At a recent customer event, Palantir CEO Alex Karp argued that companies relying directly on large language model providers are increasingly finding themselves paying more while struggling to understand the value they are receiving. The comments, as reported by The Information, come as a growing number of large enterprises publicly discuss concerns about AI spending and usage costs.

AI’s New Cost Problem

For much of the past two years, the AI conversation centered on capability. Bigger models, better reasoning and more powerful coding assistants drove rapid adoption across corporate America.

Now, attention is shifting toward cost control.

According to The Information, executives at companies including Uber Technologies, Inc. (NYSE:UBER), ServiceNow, Inc. (NYSE:NOW) and Snowflake Inc. (NYSE:SNOW) have raised concerns about escalating AI expenses tied to the latest generation of tools, including Anthropic’s Claude Code.

The issue gained attention after Uber’s CTO said earlier this year that the company burned through its full-year AI budget within the first few months of 2026 as usage surged.

In response, some enterprises are reportedly turning to model-routing systems and usage limits to reduce spending without abandoning AI altogether.

Palantir’s Pitch

Palantir believes that shift plays directly into its hands.

Rather than asking customers to commit to a single AI provider, the company has spent years building software that allows organizations to deploy applications across multiple models while tracking performance and costs.

Karp’s argument is straightforward: enterprises should focus less on buying access to the most advanced model and more on understanding how AI is being used, what it costs and whether it is generating measurable value. “You’ll go to a large language model company and learn that they don’t care about you at all,” Karp said at the event.

Palantir’s commercial chief Ted Mabrey reportedly said customer concern around token-based AI spending has seen an “explosion” over the past six weeks.
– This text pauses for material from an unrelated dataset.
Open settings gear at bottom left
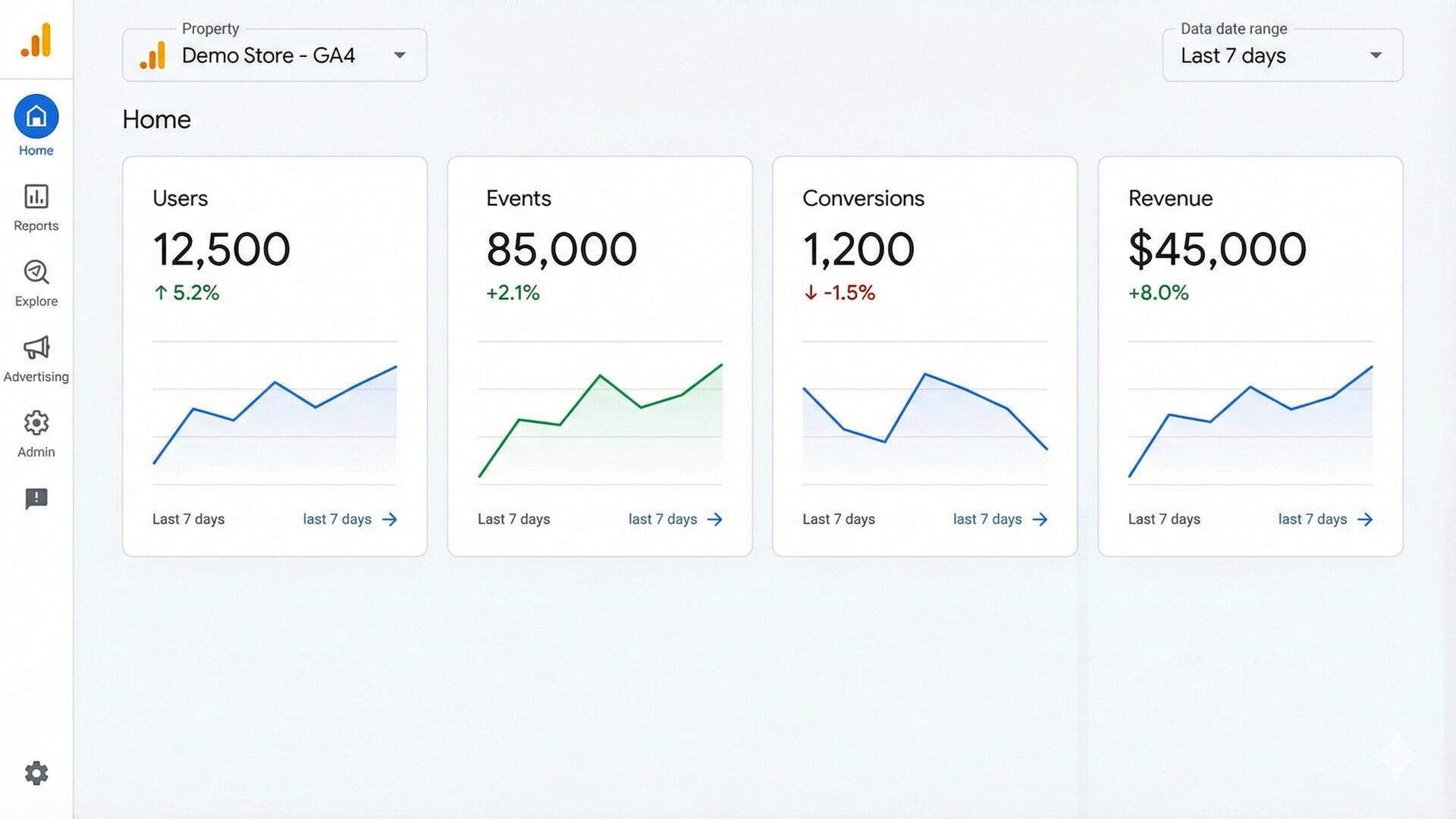The image size is (1456, 819). [36, 773]
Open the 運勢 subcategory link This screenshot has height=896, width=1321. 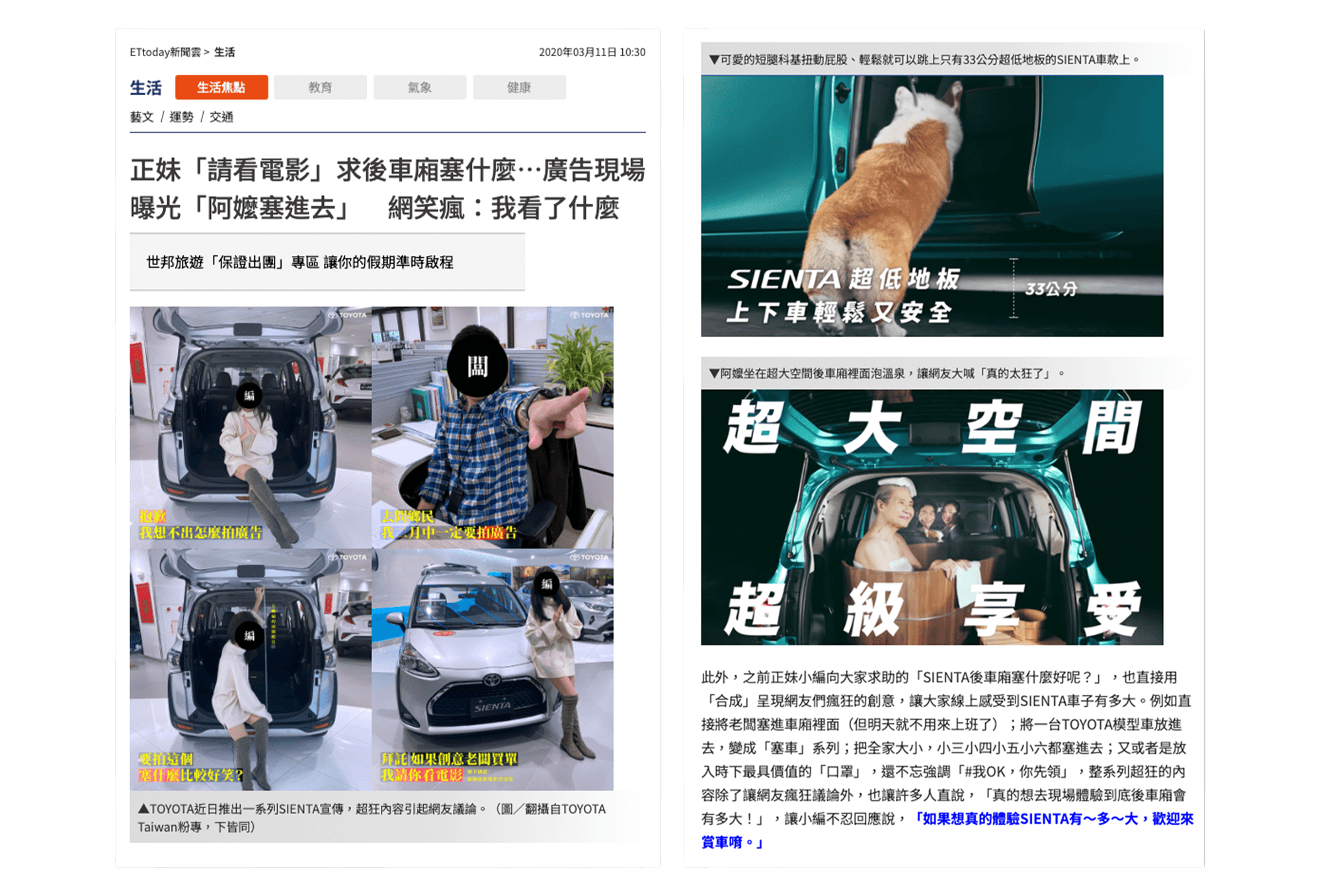(x=181, y=117)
The company’s Forward Deployed Engineers, or FDEs, work directly with customers to build customized AI applications while helping them monitor spending across different models from providers including Anthropic and OpenAI.

The Next AI Battle

The debate highlights what could become the next major battleground in enterprise AI.

Anthropic’s growth remains extraordinary. The company, founded in 2021, is reportedly projecting roughly $11 billion in revenue for the current quarter alone. By comparison, Palantir has projected approximately $7.7 billion in revenue for the full year, despite expecting around 70% growth.

But Palantir is betting that the long-term winners in AI may not be the companies building the models. Instead, they could be the firms helping enterprises manage those models, control costs and avoid becoming dependent on a single vendor.

If AI’s first phase was about access to powerful models, the next phase may be about making sure those models don’t break the budget. Palantir appears determined to position itself at the center of that conversation.